- The paper introduces ArtiPoint, which uses deep point tracking and factor graph optimization to estimate articulated object models in dynamic environments.
- The methodology leverages ego-centric RGB-D video and a novel Arti4D dataset to overcome limitations of fixed-camera setups in practical, cluttered scenes.
- Experimental results show lower angular and translational errors compared to existing approaches, ensuring high accuracy in revolute and prismatic joint estimation.
Articulated Object Estimation in the Wild
The paper "Articulated Object Estimation in the Wild" introduces a novel framework, ArtiPoint, capable of estimating articulated object models in dynamic environments from ego-centric RGB-D inputs under conditions of partial observability. This method addresses the limitations of previous approaches that are constrained to fixed camera positions and isolated objects, often failing in real-world, cluttered scenes.
Introduction
Robotic manipulation involves moving objects to achieve desired goals, and the complexity increases significantly when dealing with articulated objects. Previous solutions have predominantly leveraged stable environments with static cameras, which limits their applicability in practical settings such as domestic environments or workplaces where conditions are dynamic. ArtiPoint provides a solution by employing deep point tracking combined with factor graph optimization. This method allows for robust estimation using only raw video inputs without relying on pre-trained deep models that may overfit.
Figure 1: We present ArtiPoint, our novel approach to articulated object estimation in the wild. ArtiPoint makes use of deep point tracking and factor graph optimization.
Methodology
ArtiPoint's methodology is centered around leveraging human interactions with objects as cues for estimating articulated motions. This is divided into four stages: interaction detection, point tracking, 3D trajectory lifting and filtering, and articulation model estimation.

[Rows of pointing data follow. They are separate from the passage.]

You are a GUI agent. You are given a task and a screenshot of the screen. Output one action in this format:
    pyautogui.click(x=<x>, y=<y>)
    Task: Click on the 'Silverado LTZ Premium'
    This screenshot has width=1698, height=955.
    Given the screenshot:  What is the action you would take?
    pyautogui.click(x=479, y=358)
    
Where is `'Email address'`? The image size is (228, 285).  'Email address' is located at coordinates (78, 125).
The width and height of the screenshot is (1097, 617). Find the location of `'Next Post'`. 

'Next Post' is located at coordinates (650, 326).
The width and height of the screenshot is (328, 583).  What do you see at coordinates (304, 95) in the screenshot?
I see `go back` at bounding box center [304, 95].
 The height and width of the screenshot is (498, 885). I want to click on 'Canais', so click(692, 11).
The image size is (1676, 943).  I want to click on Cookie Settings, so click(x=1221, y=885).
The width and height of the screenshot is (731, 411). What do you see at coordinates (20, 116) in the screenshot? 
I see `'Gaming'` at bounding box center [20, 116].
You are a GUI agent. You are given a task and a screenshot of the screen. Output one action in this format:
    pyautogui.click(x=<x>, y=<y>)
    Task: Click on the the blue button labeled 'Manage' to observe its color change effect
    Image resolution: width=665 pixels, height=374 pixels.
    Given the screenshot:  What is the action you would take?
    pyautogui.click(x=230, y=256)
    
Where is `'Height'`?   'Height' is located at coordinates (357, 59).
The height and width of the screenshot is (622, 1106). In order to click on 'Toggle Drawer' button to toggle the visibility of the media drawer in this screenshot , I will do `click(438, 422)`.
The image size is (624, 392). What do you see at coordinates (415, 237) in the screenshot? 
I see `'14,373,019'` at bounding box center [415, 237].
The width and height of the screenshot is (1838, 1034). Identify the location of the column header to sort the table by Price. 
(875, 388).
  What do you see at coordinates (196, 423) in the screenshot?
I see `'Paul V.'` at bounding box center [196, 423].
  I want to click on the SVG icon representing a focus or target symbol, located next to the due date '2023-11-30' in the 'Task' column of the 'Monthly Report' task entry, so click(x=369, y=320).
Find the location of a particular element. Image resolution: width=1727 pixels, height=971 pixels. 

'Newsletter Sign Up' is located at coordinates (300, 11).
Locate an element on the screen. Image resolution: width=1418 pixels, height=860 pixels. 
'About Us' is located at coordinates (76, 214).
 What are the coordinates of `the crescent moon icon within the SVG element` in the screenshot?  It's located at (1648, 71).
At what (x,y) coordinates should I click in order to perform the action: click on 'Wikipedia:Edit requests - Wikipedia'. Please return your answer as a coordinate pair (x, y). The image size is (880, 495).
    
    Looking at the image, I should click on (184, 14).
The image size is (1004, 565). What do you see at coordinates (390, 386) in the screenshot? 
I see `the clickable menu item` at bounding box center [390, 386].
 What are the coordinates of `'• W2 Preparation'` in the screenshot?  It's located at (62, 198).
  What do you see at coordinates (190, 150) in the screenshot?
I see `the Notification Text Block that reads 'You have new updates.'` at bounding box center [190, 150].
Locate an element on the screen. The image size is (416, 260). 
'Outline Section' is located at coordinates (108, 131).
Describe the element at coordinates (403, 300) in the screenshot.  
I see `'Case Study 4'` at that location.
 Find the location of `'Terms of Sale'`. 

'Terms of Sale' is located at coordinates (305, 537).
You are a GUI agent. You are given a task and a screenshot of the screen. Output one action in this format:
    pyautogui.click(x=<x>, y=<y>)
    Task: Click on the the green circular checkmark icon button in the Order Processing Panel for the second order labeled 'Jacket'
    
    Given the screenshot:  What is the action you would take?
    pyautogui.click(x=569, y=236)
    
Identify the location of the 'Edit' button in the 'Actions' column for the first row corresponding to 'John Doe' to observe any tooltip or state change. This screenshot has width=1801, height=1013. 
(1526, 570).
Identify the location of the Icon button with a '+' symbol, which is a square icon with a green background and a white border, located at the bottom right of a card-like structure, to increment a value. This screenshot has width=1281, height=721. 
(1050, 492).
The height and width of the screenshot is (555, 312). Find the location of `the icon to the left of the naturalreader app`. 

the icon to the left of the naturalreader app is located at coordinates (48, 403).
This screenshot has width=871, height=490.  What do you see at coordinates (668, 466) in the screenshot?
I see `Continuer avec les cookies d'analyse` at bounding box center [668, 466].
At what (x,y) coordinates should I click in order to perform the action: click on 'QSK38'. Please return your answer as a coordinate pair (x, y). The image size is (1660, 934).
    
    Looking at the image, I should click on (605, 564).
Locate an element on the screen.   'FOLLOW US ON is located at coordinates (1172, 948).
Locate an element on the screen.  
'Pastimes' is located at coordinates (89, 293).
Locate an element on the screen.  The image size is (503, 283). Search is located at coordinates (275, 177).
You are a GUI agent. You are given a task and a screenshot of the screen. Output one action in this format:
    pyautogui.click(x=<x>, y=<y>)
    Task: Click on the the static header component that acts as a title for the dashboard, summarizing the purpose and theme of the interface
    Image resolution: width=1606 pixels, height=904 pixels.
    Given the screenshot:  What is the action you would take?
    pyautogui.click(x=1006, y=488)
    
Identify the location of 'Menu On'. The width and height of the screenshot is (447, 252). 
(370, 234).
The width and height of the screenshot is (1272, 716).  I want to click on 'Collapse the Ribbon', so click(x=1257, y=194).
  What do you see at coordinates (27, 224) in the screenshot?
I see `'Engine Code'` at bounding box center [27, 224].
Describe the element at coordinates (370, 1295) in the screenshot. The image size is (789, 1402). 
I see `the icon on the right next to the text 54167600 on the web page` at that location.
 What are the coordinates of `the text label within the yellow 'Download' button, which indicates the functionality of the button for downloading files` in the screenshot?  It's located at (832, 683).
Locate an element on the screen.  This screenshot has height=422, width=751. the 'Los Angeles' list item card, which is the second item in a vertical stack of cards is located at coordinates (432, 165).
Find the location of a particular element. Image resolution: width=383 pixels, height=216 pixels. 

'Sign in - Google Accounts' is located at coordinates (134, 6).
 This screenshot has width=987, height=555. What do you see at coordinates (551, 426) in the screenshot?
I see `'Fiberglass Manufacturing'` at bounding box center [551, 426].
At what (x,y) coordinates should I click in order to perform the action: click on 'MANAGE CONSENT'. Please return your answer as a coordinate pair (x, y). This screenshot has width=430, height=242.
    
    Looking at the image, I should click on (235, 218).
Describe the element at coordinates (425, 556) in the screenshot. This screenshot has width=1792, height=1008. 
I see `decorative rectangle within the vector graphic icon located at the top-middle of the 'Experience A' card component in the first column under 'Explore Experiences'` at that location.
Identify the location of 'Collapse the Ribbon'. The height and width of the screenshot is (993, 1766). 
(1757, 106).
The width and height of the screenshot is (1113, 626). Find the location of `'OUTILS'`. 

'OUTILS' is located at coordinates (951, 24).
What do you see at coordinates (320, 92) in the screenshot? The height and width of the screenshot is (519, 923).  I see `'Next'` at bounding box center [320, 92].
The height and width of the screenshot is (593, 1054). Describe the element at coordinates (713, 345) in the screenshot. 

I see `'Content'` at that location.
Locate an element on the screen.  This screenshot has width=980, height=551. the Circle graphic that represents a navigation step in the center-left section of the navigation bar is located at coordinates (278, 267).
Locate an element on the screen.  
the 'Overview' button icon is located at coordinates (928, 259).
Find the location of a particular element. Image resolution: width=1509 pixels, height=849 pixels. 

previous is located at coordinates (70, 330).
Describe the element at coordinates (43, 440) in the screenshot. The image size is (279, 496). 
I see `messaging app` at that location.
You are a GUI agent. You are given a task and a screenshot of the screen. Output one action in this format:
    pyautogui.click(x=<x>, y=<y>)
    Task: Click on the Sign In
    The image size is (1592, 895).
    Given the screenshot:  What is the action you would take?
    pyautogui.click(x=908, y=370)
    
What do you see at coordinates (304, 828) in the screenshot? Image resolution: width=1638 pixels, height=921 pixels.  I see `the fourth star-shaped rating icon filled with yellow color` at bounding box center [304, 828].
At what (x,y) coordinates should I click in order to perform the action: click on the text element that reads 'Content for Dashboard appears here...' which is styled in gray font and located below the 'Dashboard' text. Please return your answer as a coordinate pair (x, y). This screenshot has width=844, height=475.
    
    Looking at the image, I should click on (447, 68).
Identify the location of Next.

- Interaction Interval Extraction: Using an ego-centric video feed, hand masks are extracted to identify segments of interaction. A moving average computes the visibility of hands, creating time intervals corresponding to object interaction scenarios.
- Point Tracking: CoTracker3, an advanced point tracking system, is employed to track points around detected hands, efficiently gathering data on the object's movement trajectory during interactions.
- 3D Trajectory Estimation and Filtering: Extracted 2D trajectories are converted to 3D using depth readings, and further local transformations are applied to compensate for the camera motion. Filtering techniques remove static points and occlusions, enhancing the accuracy of motion estimation.
- Articulation Model Estimation: Factor graph formulations are applied to the trajectory data, flexibly modeling complex joint types, such as revolute and prismatic joints, in 6D space by leveraging SE(3) transformations.
Figure 2: Overview of the method: Interaction segments are identified and point trajectories are extracted and processed to estimate articulation models.
Dataset: Arti4D
The introduction of Arti4D, a dataset recorded with an ego-centric camera, provides the first real-world scene-level annotated interactions of articulated objects. This dataset includes interaction windows, axis labels, and camera pose ground truths, offering a comprehensive benchmark for future research. Arti4D covers various environments, capturing diverse and complex interactions, from kitchen scenes to robotics labs, under dynamic camera movements and real-world scene complications.



Figure 3: Reconstructed scenes of the four Arti4D environments.
Experimental Results
The experimental evaluation demonstrates that ArtiPoint outperforms existing methods, including both classical factor graph solutions and contemporary deep learning models. Compared to alternatives like Ditto and ArtGS, ArtiPoint shows lower angular and translational errors across both revolute and prismatic joints.
Quantitative results detail ArtiPoint's robust performance, with metrics showing the lowest errors and highest type prediction accuracy in prismatic and revolute joint identification. The deployment of ArtiPoint using realistic camera odometry further confirms its stability in unpredictable environments.
Figure 4: Qualitative results on Arti4D: Estimated joint axis and pose trajectory demonstrate ArtiPoint’s effectiveness in complex scenes.
Conclusion
ArtiPoint marks a significant step forward in articulated object estimation by enabling systems to understand complex interactions in dynamic settings. This work not only proposes an innovative method but also presents a challenging dataset to drive future research. As AI continues to integrate into real-world applications, methods like ArtiPoint are essential for enhancing robotic interaction capabilities. Future advancements could further refine these techniques, making autonomous systems even more adaptive and resilient in diverse environments.
Figure 5: Scene-level prediction results showcasing the comprehensive output of the ArtiPoint method.
In summary, ArtiPoint offers a robust and scalable approach to articulated object estimation, setting a new standard for real-world applicability. Integrating this system into broader robotic platforms holds promise for transformative applications in everyday environments.